## Task brief
Omit the pictures, then reproduce exactly the line bearing "Task: Select the" and every line after it up to and including the last line of the entries below.

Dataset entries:
--- --- ---
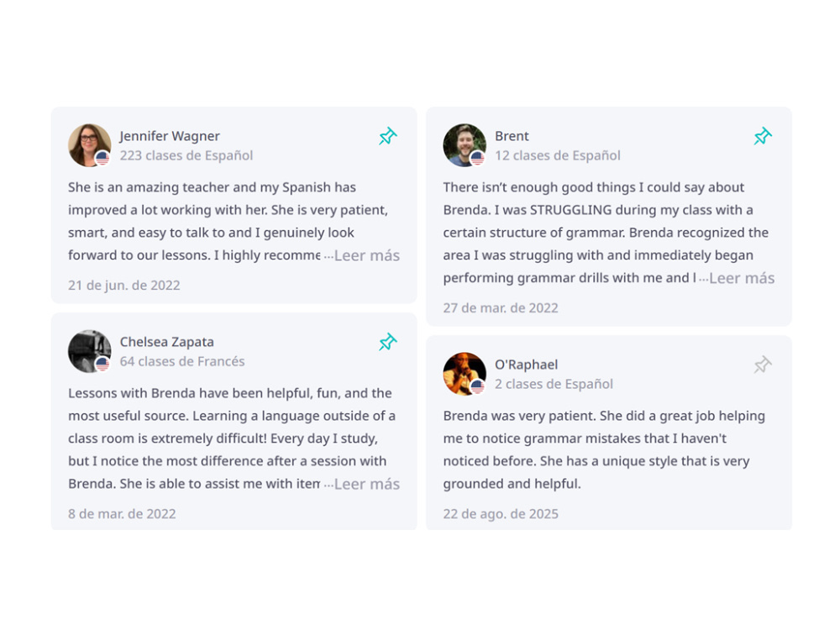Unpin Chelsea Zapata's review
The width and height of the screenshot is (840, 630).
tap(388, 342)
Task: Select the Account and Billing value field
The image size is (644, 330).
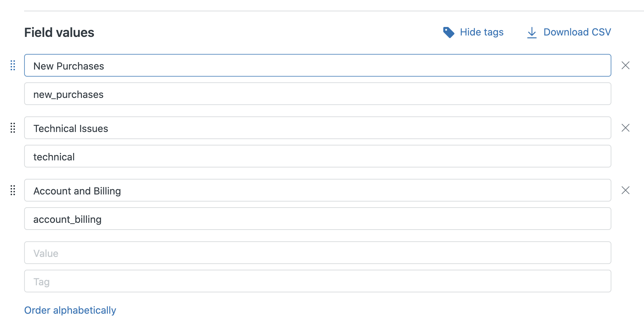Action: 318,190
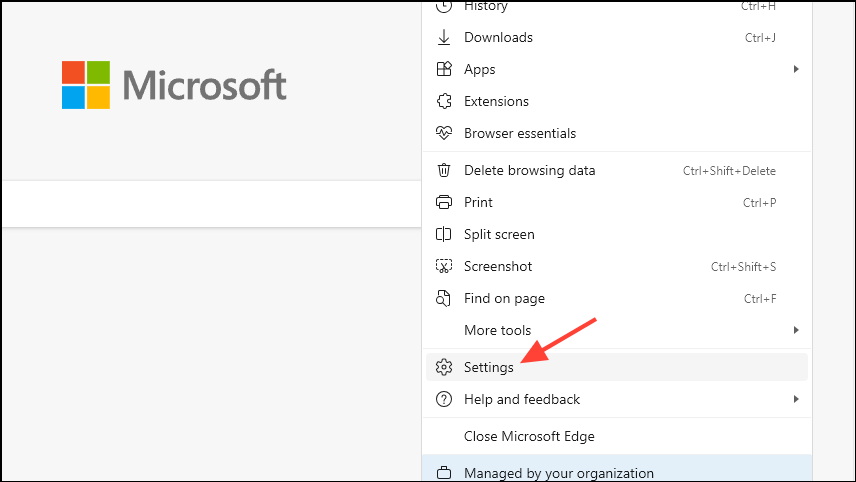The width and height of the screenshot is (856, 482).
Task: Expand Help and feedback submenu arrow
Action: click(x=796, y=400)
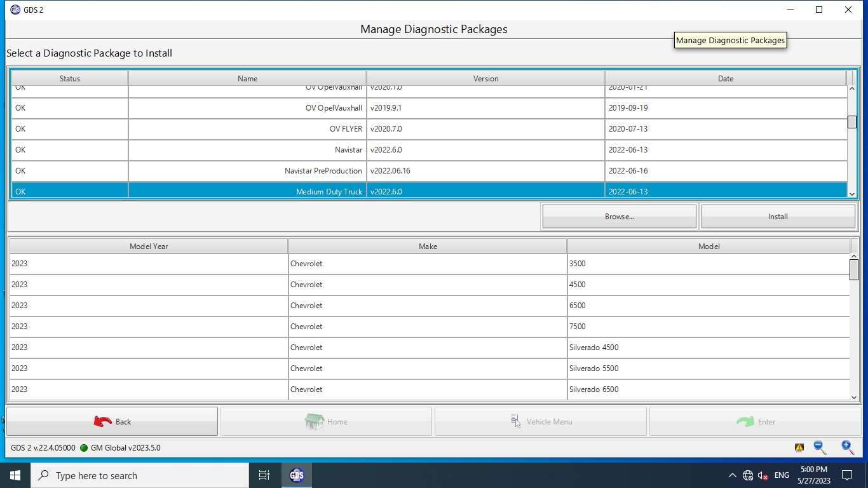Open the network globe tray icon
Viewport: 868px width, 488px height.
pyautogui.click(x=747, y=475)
--- --- ---
## Solution
Task: Select the Account and Billing value field
The image size is (644, 330).
Action: 318,190
The width and height of the screenshot is (856, 482).
Task: Expand Help and feedback submenu arrow
Action: click(x=796, y=400)
Open the network globe tray icon
Viewport: 868px width, 488px height.
pyautogui.click(x=747, y=475)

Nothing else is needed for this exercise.